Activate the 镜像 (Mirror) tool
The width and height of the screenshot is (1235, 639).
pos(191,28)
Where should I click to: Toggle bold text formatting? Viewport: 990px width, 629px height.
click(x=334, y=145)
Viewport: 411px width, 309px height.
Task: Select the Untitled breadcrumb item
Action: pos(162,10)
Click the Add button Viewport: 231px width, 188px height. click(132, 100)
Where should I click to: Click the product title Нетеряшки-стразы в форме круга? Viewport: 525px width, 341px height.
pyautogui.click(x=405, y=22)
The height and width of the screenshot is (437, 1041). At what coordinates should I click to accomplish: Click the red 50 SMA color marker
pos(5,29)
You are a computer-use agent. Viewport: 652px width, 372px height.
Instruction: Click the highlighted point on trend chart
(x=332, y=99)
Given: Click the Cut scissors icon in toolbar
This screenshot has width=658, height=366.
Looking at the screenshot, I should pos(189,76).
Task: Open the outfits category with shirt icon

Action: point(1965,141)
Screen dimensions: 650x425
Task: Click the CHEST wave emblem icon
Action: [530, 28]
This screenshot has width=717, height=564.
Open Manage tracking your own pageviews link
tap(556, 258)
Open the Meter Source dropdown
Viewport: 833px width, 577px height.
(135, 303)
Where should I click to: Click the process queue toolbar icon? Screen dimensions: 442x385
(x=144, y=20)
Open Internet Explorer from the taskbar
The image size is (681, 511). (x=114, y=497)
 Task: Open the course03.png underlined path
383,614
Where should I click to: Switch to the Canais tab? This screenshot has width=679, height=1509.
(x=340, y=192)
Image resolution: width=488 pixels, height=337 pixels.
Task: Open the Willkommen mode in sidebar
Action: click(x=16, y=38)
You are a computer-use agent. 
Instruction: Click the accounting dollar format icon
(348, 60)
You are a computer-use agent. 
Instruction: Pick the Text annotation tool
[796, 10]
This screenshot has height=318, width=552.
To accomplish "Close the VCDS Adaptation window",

———

TASK OBJECTIVE:
Only one part of the material above is to be transcribed, namely the lines starting with the line that has "The width and" and going on through the line that has "Click the Add", exactly as they stand.

EXERCISE RESPONSE:
The width and height of the screenshot is (1235, 639).
pos(191,28)
Where should I click to: Toggle bold text formatting? Viewport: 990px width, 629px height.
click(x=334, y=145)
Viewport: 411px width, 309px height.
Task: Select the Untitled breadcrumb item
Action: pos(162,10)
Click the Add button Viewport: 231px width, 188px height. click(132, 100)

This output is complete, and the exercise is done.